The revised version above shows using an AWS Lambda proxy to refresh the endpoints. If you prefer to keep using the Neptune Management API directly, you can create a ClusterEndpointsRefreshAgent like this:

ClusterEndpointsRefreshAgent refreshAgent = 
        ClusterEndpointsRefreshAgent.managementApi(clusterId);

Demos

The demo includes several sample scenarios. To run them, compile the gremlin-client-demo.jar and then install it on an EC2 instance that allows connections to your Neptune cluster.

All of the demos use a ClusterEndpointsRefreshAgent to get the database cluster topology and refresh the endpoints in a GremlinClient. If you supply a --cluster-id parameter, the refresh agent will query the Neptune Management API directly. If you supply a --lambda-proxy name instead, the refresh agent will query an AWS Lambda proxy for endpoint information (you will need to install a Lambda proxy first).

If you use a --cluster-id parameter, the identity under which you're running the demo must be authorized to perform rds:DescribeDBClusters for your Neptune cluster, and rds:DescribeDBInstances and rds:ListTagsForResource for db:*.

If you use a --lambda-proxy parameter, the identity under which you're running the demo must be authorized to perform lambda:InvokeFunction for the proxy Lambda function.

CustomSelectorsDemo

This demo shows how to use custom EndpointSelector implementations to filter the cluster topology for writer and reader endpoints. It uses a single ClusterTopologyRefreshAgent to refresh both a writer GremlinClient and a reader GremlinClient.

java -jar gremlin-client-demo.jar custom-selectors-demo \
  --cluster-id <my-cluster-id> 

RefreshAgentDemo

This demo uses a ClusterTopologyRefreshAgent to query for the current cluster topology every 15 seconds. The GremlinClient adapts accordingly.

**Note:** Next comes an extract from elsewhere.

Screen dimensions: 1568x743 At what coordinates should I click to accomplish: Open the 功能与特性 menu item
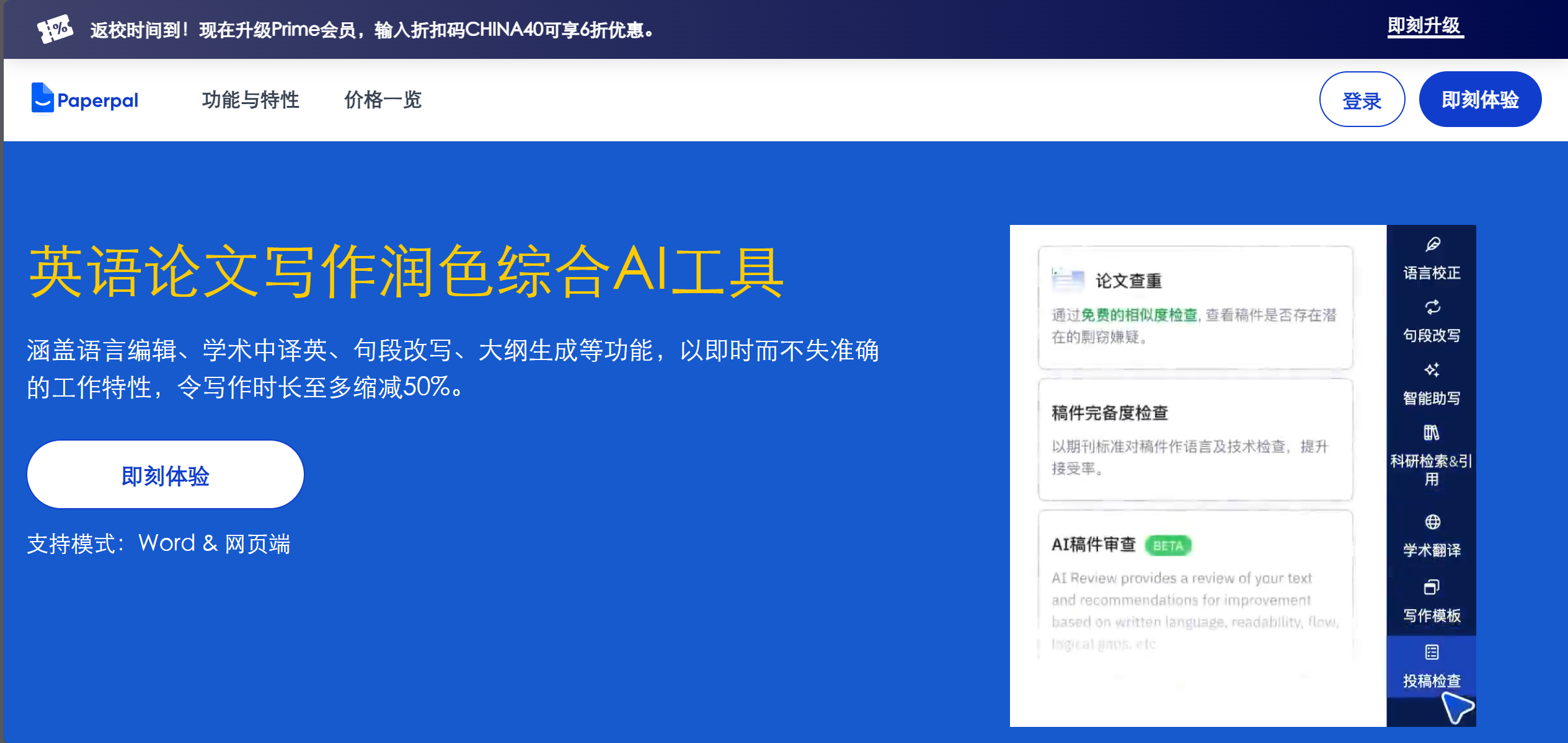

java -jar gremlin-client-demo.jar refresh-agent-demo \
  --cluster-id <my-cluster-id>

With this demo, try triggering a failover in the cluster. After approx 15 seconds you should see a new endpoint added to the client, and the old endpoint removed. While the failover is occurring, you may see some queries fail: I've used a simple exception handler to log these errors.

RetryDemo

This demo uses Retry4j and RetryUtils.isRetryableException() to wrap the creation of a GremlinCluster and GremlinClient, and the submission of individual queries, with a backoff-and-retry strategy.

java -jar gremlin-client-demo.jar retry-demo \
  --cluster-id <my-cluster-id>

With this demo, try triggering a failover in the cluster. After approx 15 seconds you should start seeing some exceptions and retry attempts in the console. Most of the operations should succeed after one or more retries. Some small number may fail after the maximum number of retries.

TxDemo

This demo demonstrates using the Neptune Gremlin client to issue transactions.

java -jar gremlin-client-demo.jar tx-demo \
  --cluster-id <my-cluster-id>

Security

See CONTRIBUTING for more information.

License

This project is licensed under the Apache-2.0 License.